**DOSTARCZONE DANE:**

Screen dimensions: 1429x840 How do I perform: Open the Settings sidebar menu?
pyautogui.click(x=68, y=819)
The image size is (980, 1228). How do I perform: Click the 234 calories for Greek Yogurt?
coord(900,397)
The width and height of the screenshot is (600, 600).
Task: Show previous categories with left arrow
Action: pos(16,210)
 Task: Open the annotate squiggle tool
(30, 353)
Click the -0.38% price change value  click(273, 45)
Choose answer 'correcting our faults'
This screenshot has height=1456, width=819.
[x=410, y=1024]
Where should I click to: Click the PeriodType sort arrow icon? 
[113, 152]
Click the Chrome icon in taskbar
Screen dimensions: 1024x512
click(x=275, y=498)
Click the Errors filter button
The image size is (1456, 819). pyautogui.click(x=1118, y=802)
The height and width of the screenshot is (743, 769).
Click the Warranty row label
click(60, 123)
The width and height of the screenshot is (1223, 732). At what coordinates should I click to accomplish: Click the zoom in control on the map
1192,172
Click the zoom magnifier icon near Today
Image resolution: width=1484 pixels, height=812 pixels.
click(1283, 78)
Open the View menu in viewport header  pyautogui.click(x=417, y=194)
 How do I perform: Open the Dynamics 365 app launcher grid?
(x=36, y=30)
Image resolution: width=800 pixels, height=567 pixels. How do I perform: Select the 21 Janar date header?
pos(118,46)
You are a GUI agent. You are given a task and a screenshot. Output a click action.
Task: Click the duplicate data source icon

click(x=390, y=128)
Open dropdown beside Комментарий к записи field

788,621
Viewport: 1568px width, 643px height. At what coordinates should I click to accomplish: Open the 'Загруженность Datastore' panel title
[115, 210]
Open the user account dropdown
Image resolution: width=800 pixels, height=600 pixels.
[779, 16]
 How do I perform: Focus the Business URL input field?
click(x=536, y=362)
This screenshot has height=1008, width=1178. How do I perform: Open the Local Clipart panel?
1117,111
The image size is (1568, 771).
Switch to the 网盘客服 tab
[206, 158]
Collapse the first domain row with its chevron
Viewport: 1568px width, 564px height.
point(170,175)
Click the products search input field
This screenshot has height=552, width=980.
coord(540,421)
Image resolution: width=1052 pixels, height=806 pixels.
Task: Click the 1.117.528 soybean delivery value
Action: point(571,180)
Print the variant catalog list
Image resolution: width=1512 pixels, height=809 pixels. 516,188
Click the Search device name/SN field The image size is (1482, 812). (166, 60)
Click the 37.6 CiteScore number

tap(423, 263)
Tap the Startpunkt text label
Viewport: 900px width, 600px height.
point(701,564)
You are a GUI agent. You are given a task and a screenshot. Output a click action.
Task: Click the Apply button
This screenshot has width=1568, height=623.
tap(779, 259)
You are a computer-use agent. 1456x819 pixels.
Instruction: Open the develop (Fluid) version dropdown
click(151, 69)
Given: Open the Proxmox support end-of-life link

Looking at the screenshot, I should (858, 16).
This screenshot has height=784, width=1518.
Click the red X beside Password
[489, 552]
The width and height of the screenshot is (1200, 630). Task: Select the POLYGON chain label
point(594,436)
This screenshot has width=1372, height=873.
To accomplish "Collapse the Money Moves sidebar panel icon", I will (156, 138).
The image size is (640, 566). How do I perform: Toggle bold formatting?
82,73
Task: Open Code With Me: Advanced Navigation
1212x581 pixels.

**SZCZEGÓŁY ZADANIA:** Powtórz proszę bez zmian wiersze materiału od wiersza z „The height and” do wiersza z „(x=36, y=30)”, łącznie z oboma.

**ODPOWIEDŹ DO ZADANIA:**
The height and width of the screenshot is (743, 769).
Click the Warranty row label
click(60, 123)
The width and height of the screenshot is (1223, 732). At what coordinates should I click to accomplish: Click the zoom in control on the map
1192,172
Click the zoom magnifier icon near Today
Image resolution: width=1484 pixels, height=812 pixels.
click(1283, 78)
Open the View menu in viewport header  pyautogui.click(x=417, y=194)
 How do I perform: Open the Dynamics 365 app launcher grid?
(x=36, y=30)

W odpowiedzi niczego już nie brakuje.